Did the Earth’s climate just cross the Rubicon? It certainly feels that way given all the extreme weather events taking place. Europe recorded its hottest summer on record. California remains in an unprecedented climate emergency that may result in rolling electricity blackouts. We don’t even know what challenges will take place in the Southern Hemisphere when summer sets in. The gravity of these climate-related events is having knock-on effects across societies around the world. From electricity generation to safe drinking water, extreme weather is forcing us to craft durable solutions for these problems. It’s time to think outside of the box. 

In the arid climate of the Arabian Gulf, access to drinking water is a climate-related challenge that has long been a scourge to the rapidly growing economies in the region. With ample access to seawater, desalination efforts have been a tried and tested method of securing water supplies. The UAE is home to one of the world’s largest aquifers of desalinated water. The reserve sits under the Liwa desert and contains nearly 26 billion liters of water that can provide about 100 million liters of water per day in case of emergency. Desalination is effective but costly. Each plant costs more than $1 billion to build and uses an enormous amount of energy to maintain. 

In recent years, cloud seeding has exploded in popularity across the Middle East. While the effectiveness of cloud seeding is still a matter of debate and some scientists are concerned about unforeseen complications, governments from Morocco to the UAE are investing heavily in cloud seeding programs to secure water resources. Ethiopia, Iran, and Saudi Arabia have recently started large-scale cloud seeding operations. As the regional leader in the technology, the UAE has invested millions in extensive cloud seeding efforts. 

In a land without water, artificially creating clouds is one way to create rain. Cloud seeding uses chemicals such as silver iodide as a seeding agent that quickly starts the rapid formation of ice crystals, which turn into clouds and produce rain. The chemicals are fired from specifically designed airplanes when the conditions are ripe for creating clouds. 

Since the technology was created in 1946, scientists have noted instances where cloud seeding decreases the number of clouds in the sky. Some scientists worry that cloud seeding can cause severe weather events like hail or floods by increasing rainfall in regions that are adept for such weather. Others have discredited this claim by arguing that cloud seeding can be suspended if there is a danger of flooding. Israel, one of the original pioneers in cloud seeding, stopped its program in 2021. The country had been cloud seeding for nearly 50 years but only saw a marginal gain in rain precipitation. In 2019, cloud seeding was blamed for creating such heavy rains in the UAE that some residential neighborhoods flooded in Dubai. 

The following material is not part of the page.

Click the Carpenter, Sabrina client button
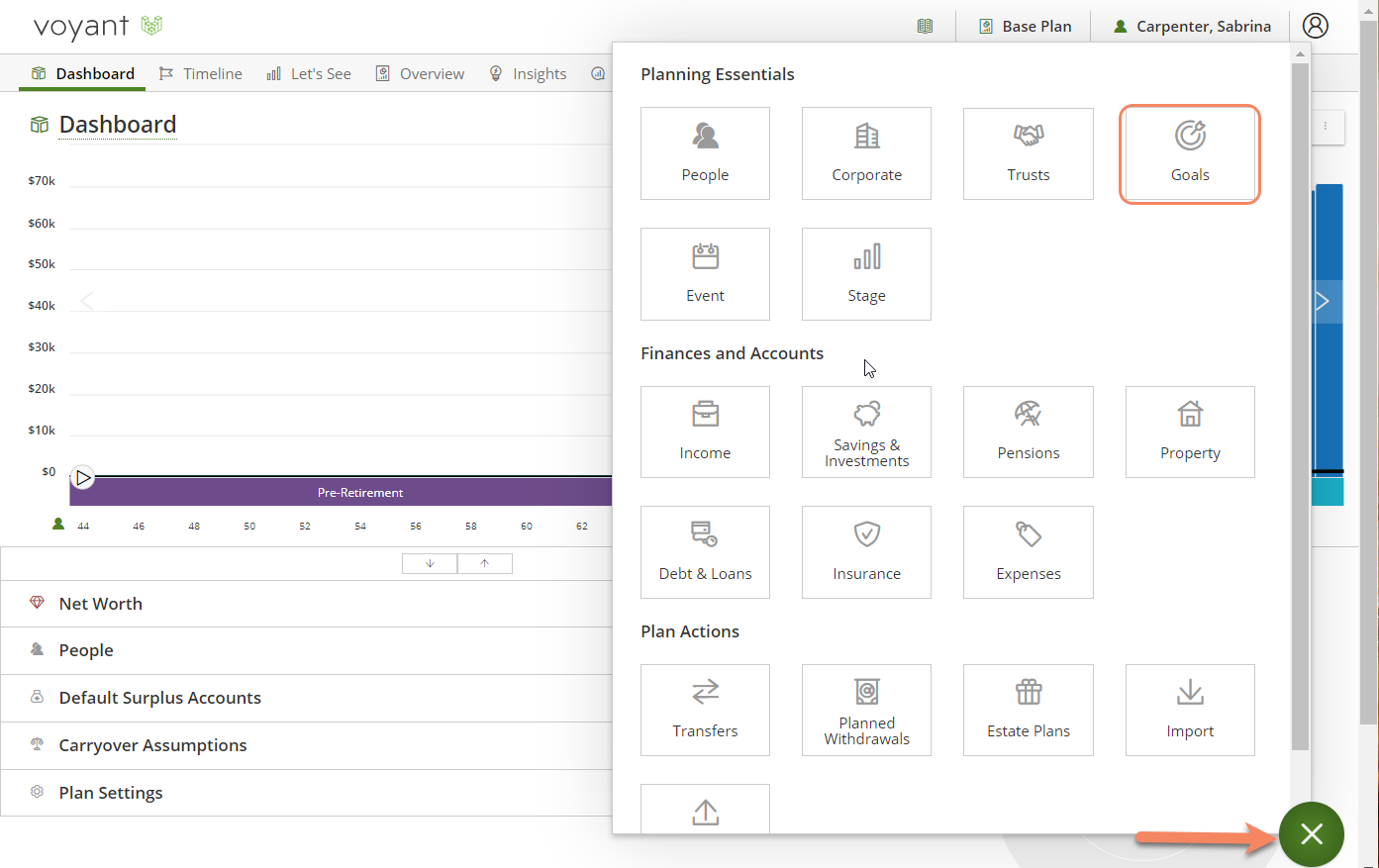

While cloud seeding might not be as effective as desalination efforts, it’s much cheaper to run a successful cloud seeding campaign. That’s appealing for lower-income countries suffering from similar climate-related water shortages. In 2018, South Africa’s second-largest city and tourism hub came dangerously close to running out of water as a result of a prolonged drought. City officials rushed to put desalination contingency plans into place but the prohibitive cost became an insurmountable barrier. The city was able to commission emergency desalination plants but they have already been decommissioned for a lack of budget. Cape Town’s current plan for better water resiliency calls for an investment of $335 million but there is no clarity on where that money will come from. 

A delicate dynamic is taking shape between wealthy and poor countries that experience water insecurity. Wealthy countries can shoulder the cost of desalination programs and add cloud seeding efforts to boost supplies while poorer countries need to rely on the cheapest options such as cloud seeding (which doesn’t require access to the ocean). In the Middle East, the spike in cloud seeding is leading to geopolitical tensions as Iran is rushing to seed more clouds than its neighbors. 

Challenges aside, there is an economic calculus at work that could define more than just the future of climate change. China has the world’s most ambitious cloud seeding program with aims to stimulate half the country. Given the size of that goal, the Chinese might be able to refine the technology and make it more efficient. If that were to happen, Chinese cloud seeding technology will be quickly exported throughout emerging markets through Chinese infrastructure programs like the Belt and Road Initiative. Beijing has a long track record of using infrastructure to establish geopolitical power. It might soon use water technology to the same end. 

Given the size of the climate crisis we are facing, efforts to improve novel technologies like cloud seeding will certainly help societies face serious problems. While it’s important to be aware of how this technology (and any other) can be weaponized to achieve political goals, we can let politics intervene in finding solutions to the climate crisis. It’s a matter of life and death. 

Joseph Dana is the former senior editor of Exponential View, a weekly newsletter about technology and its impact on society. He was also the editor-in-chief of emerge85, a lab exploring change in emerging markets and its global impact. Twitter: @ibnezra.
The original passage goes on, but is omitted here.